Les deux approches ont leur mérite, les deux se complètent. Mais pour qu'elles puissent le faire, encore faut-il de l'écoute, à défaut de compréhension (les règles faeriques ne sont pas les mêmes que celles de notre monde... arpenter ces domaines demande certaines aptitudes, certes, mais ce n'est en aucun cas quelque chose réservé à une "élite". Et rien n'est jamais définitif dans ces Frontières brumeuses. Alors autant profiter des guides que l'on peut trouver ! Et la remarque vaut dans l'autre sens... je veux dire que notre monde réel n'est pas facile à comprendre non plus :op).

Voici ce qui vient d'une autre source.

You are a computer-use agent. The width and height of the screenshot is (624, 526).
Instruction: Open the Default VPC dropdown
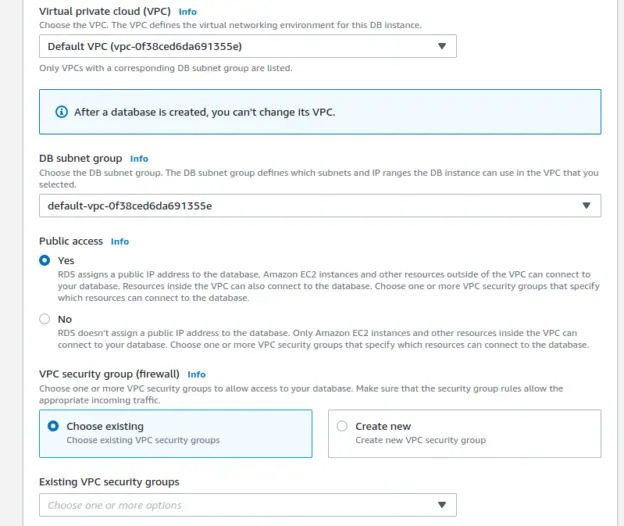(248, 46)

N'étant pas ethnologue, je ne peux répondre précisément à la question des contresens culturels. Mais peut-être y aurait-il une piste à explorer au niveau des archétypes de Jung, de l'inconscient collectif et de leurs variantes. A moins que les sciences humaines ne paraissent trop nébuleuses puisque traitant de quelque chose de non mathématiques, l'inconscient ? Pourtant, en matière de littérature d'évasion, je ne vois guère autre chose pour expliciter cette fascination que peuvent avoir les Français pour cette oeuvre d'un Anglais qui ne mettait pas la France au plus haut de son coeur.
Stéphanie - qui partage l'avis de Mélilot : "L'étoile au front, voyez-vous, j'ai l'impression qu'elle aussi, s'adapte à la personnalité de chaque voyageur en Faërie :-D."